• What to work on
(1) Answer these questions about the Bitwise Operators extension:
(a) Under what license is the extension released?
(b) Which of the two virtual machines lacks an XOR opcode?
(c) Which extension showed the author the pattern for the phrases in the "Other Phrases" chapter?
(2) Print the stretch of the Bitwise Operators extension from "Chapter - Other" through "Operators ends here.".
(3) List every bitwise logical operator that the documentation of the Bitwise Operators extension names as supported.

Bitwise Operators by Bart Massey begins here.
"Provides phrases for bitwise arithmetic/logical operators."
[ Copyright © 2012 Bart Massey]
[ Released under the Creative Commons Attribution 3.0 United States license: http://creativecommons.org/licenses/by/3.0/us/ ]
Chapter - Primitive Operators
To decide what number is bit-not (A - a number):
(- (~{A}) -).
To decide what number is (A - a number) bit-and (B - a number):
(- ({A} & {B}) -).
To decide what number is (A - a number) bit-or (B - a number):
(- ({A} | {B}) -).
Chapter - Bit Shifts
[ This is frustrating. The Z-machine and Glulx both include shift instructions, but apparently Inform 6 not so much. ]
Section - Bit Shift Primitives (for Glulx only)
Include (-
[ SHL A B;
@shiftl A B A;
return A;
];
[ SHR A B;
@sshiftr A B A;
return A;
]; -).
[ These are really only for Z-machine version 5 or later, but since the Inform 7 IDE doesn't seem to support earlier versions, I'm not going to worry about it. ]
Section - Bit Shift Primitives (for Z-machine only)
Include (-
[ SHL A B;
@art_shift A B -> A;
return A;
];
[ SHR A B;
B = -B;
@art_shift A B -> A;
return A;
]; -).
Section - Bit Shift Phrases
To bit-shl (A - an existing number variable) by (B - a number):
(- {A} = SHL({A}, {B}); -).
To bit-shr (A - an existing number variable) by (B - a number):
(- {A} = SHR({A}, {B}); -).
To decide what number is (A - a number) bit-shl by (B - a number):
(- SHL({A}, {B}) -).
To decide what number is (A - a number) bit-shr by (B - a number):
(- SHR({A}, {B}) -).
Chapter - XOR
[ Glulx includes an XOR opcode, but the Z-machine does not. ]
Section - XOR Phrases (for Glulx only)
To bit-xor (A - a number) into (B - an existing number variable):
(- @bitxor {A} {B} {B}; -)
To decide what number is (A - a number) bit-xor (B - a number):
let C be B;
bit-xor A into C;
decide on C.
Section - XOR Phrases (for Z-machine only)
[ http://www.firthworks.com/roger/informfaq/tt.html#2 ]
Include (-
[ XOR a b;
return (a | b) & ~(a & b);
]; -).
To bit-xor (A - a number) into (B - an existing number variable):
(- {B} = (XOR({A}, {B}); -)
To decide what number is (A - a number) bit-xor (B - a number):
(- XOR({A}, {B}) -).
Chapter - Other Phrases
[ Numbers by Krister Fundin showed me the pattern for this. ]
To bit-negate (A - an existing number variable):
(- {A} = ~{A}; -)
To bit-and (A - a number) into (B - an existing number variable):
(- {B} = {A} & {B}; -)
To bit-or (A - a number) into (B - an existing number variable):
(- {B} = {A} | {B}; -)
Bitwise Operators ends here.
---- Documentation ----
This module extends Inform 7 by providing some standard bitwise logical operations on numbers. Bitwise operations are rarely needed in the course of stories; the use of XOR in the example below was the inspiration for creating this extension.
The supported bitwise logical operators are "NOT", "AND", "OR", "XOR" (eXclusive-OR), "SHL" (left shift) and "SHR" (arithmetic right shift). Negative shift counts work as expected.

• Word and item position data
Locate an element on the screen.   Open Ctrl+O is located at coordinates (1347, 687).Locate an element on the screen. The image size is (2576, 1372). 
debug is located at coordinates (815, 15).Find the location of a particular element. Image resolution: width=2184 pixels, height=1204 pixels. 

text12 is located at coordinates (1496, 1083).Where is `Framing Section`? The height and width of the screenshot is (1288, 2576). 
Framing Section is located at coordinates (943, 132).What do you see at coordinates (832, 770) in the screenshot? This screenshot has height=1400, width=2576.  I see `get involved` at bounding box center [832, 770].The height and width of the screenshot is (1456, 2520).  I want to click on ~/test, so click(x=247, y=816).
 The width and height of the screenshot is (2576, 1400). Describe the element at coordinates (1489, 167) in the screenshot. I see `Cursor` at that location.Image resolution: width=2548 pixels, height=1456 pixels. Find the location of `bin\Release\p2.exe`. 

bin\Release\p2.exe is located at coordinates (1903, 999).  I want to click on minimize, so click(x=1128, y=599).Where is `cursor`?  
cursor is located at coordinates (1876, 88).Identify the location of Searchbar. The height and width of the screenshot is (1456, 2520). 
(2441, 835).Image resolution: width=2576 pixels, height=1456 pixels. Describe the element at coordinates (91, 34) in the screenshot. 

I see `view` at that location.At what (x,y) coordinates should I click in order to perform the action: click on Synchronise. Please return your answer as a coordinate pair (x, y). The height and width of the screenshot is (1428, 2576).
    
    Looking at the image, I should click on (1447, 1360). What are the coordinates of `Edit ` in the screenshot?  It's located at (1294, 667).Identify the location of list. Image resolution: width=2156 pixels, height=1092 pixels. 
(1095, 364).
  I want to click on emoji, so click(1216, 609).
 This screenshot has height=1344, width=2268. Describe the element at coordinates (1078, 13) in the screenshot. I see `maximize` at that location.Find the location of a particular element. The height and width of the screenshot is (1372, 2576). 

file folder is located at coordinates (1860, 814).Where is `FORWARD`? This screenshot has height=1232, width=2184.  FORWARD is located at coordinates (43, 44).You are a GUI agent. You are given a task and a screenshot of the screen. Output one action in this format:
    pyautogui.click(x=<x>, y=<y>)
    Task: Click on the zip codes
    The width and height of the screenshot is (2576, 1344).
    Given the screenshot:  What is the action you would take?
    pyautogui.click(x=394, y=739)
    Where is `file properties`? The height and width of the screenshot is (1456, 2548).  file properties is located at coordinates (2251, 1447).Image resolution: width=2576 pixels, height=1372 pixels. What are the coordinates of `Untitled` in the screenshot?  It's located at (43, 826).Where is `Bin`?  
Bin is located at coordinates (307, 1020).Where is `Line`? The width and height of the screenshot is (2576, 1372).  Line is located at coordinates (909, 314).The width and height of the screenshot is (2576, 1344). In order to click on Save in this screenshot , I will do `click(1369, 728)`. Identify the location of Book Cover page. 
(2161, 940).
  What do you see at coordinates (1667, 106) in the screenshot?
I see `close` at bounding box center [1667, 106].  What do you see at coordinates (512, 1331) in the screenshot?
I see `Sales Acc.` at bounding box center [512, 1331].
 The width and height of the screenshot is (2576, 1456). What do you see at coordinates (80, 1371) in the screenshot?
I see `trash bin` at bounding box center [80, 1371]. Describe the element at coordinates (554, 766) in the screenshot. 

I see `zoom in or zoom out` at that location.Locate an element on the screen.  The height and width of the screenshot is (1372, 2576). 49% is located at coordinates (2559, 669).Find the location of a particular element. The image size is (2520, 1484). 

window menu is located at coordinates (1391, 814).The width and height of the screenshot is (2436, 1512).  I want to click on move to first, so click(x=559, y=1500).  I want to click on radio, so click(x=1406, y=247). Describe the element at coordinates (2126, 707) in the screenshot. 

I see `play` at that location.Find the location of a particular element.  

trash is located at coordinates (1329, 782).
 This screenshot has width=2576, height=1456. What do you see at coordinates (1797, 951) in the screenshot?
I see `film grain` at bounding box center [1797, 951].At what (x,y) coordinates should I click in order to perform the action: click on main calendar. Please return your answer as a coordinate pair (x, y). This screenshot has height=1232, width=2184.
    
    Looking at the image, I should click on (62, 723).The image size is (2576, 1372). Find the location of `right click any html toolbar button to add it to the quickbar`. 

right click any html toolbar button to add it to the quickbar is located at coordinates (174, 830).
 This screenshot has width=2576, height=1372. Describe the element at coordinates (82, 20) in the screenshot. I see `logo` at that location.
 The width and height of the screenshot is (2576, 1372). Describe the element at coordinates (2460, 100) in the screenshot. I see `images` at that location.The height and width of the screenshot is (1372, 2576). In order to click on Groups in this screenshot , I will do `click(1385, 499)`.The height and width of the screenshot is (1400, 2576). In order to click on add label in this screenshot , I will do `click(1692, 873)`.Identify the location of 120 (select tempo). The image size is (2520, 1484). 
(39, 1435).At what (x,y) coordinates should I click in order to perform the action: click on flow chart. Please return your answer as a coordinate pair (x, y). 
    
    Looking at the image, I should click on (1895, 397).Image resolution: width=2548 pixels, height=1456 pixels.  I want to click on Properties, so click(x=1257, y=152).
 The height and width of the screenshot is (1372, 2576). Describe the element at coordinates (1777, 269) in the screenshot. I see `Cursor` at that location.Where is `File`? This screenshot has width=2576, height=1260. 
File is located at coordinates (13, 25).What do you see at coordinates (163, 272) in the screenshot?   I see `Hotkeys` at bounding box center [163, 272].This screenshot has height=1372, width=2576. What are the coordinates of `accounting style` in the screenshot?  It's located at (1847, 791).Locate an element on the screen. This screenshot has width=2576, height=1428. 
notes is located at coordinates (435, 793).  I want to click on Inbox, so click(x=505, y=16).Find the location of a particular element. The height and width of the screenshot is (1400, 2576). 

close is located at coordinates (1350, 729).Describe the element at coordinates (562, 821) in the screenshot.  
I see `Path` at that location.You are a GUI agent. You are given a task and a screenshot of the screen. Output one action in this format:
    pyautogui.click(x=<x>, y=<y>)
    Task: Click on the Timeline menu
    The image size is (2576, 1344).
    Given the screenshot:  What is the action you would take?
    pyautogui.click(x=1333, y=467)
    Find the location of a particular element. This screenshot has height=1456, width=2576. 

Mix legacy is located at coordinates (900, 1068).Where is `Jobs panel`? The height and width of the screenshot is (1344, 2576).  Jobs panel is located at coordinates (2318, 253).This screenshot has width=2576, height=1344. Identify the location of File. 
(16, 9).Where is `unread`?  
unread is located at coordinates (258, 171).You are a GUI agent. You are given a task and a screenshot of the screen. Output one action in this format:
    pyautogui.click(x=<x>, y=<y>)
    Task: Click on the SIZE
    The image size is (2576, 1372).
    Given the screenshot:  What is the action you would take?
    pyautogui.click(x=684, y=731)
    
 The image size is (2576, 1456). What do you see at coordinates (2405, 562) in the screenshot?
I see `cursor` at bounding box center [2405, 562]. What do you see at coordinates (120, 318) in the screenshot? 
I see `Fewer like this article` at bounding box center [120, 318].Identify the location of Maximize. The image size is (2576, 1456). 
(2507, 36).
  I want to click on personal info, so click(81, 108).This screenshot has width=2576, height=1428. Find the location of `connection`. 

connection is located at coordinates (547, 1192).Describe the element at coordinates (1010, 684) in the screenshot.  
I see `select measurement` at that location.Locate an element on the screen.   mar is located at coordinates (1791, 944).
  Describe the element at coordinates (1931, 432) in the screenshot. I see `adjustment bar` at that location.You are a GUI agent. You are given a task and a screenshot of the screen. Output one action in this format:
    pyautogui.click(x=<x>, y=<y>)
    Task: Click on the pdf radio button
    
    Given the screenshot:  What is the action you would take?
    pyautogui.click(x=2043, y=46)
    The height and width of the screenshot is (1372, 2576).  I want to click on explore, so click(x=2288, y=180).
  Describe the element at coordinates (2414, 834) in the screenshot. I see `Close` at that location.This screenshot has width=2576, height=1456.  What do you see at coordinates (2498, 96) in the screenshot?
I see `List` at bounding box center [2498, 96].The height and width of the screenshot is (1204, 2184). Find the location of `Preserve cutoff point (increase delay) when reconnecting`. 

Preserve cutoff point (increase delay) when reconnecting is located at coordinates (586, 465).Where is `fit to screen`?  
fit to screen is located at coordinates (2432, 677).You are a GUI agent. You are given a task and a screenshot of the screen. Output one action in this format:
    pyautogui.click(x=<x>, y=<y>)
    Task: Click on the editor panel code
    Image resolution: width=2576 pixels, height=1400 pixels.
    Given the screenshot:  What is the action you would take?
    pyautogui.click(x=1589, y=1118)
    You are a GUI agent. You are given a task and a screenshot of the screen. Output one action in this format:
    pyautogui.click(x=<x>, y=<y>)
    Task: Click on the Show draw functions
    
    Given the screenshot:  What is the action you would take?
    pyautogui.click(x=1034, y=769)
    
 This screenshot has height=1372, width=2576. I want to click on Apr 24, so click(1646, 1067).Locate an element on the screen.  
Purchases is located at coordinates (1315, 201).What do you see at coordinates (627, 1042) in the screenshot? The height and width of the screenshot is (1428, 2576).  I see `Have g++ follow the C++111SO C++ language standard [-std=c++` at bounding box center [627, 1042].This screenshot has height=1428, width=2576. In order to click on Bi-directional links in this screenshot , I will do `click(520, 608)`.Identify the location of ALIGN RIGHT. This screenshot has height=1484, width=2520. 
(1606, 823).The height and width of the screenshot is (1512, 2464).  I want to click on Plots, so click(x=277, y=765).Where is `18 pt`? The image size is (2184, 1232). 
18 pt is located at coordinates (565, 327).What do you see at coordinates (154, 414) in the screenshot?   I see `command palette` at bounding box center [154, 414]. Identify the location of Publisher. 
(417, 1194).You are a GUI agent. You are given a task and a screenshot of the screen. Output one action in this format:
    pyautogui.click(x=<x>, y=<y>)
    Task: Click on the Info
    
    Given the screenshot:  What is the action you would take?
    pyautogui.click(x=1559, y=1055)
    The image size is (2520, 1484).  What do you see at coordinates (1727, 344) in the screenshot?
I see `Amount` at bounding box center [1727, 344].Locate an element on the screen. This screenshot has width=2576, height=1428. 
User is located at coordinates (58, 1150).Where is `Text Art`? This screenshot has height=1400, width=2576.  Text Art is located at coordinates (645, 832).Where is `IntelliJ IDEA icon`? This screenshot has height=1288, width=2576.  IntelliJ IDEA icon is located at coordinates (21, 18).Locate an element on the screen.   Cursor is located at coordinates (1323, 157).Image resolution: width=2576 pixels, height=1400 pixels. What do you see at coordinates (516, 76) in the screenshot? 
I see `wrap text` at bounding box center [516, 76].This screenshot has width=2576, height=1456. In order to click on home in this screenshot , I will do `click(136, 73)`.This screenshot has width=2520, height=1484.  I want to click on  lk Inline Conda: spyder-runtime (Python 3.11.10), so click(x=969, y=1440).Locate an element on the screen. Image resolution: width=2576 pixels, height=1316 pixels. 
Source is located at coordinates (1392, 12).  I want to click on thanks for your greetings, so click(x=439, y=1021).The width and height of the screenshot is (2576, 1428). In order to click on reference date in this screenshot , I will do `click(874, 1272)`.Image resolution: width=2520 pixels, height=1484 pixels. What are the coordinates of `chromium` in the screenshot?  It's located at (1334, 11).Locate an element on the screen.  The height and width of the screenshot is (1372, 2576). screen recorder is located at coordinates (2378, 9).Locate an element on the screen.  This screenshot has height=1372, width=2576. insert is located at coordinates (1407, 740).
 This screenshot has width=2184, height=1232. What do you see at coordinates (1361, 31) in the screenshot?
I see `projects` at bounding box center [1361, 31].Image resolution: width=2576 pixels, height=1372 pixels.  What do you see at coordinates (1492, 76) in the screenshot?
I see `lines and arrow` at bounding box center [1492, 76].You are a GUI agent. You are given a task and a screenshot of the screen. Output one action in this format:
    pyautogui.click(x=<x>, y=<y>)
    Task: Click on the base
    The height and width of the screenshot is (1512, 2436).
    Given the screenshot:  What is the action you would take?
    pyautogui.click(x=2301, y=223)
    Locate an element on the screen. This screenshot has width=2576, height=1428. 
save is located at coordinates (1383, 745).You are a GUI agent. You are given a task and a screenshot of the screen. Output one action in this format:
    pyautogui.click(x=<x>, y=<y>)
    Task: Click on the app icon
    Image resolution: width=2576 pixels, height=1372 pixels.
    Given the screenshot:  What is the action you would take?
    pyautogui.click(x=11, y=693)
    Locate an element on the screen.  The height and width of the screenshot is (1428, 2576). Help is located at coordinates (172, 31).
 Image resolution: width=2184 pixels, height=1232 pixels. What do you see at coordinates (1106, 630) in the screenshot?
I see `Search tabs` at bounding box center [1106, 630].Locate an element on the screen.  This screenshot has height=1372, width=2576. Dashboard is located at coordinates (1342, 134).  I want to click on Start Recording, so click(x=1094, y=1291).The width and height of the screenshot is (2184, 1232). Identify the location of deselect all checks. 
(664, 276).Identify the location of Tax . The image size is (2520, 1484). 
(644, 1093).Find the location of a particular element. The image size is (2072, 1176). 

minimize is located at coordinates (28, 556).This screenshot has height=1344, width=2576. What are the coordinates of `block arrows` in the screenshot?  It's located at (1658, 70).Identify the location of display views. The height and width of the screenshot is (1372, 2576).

• Solutions to each task
(1)
(a) The Creative Commons Attribution 3.0 United States license.
(b) The Z-machine.
(c) Numbers by Krister Fundin.

(2)
Chapter - Other Phrases
[ Numbers by Krister Fundin showed me the pattern for this. ]
To bit-negate (A - an existing number variable):
(- {A} = ~{A}; -)
To bit-and (A - a number) into (B - an existing number variable):
(- {B} = {A} & {B}; -)
To bit-or (A - a number) into (B - an existing number variable):
(- {B} = {A} | {B}; -)
Bitwise Operators ends here.

(3)
NOT
AND
OR
XOR (eXclusive-OR)
SHL (left shift)
SHR (arithmetic right shift)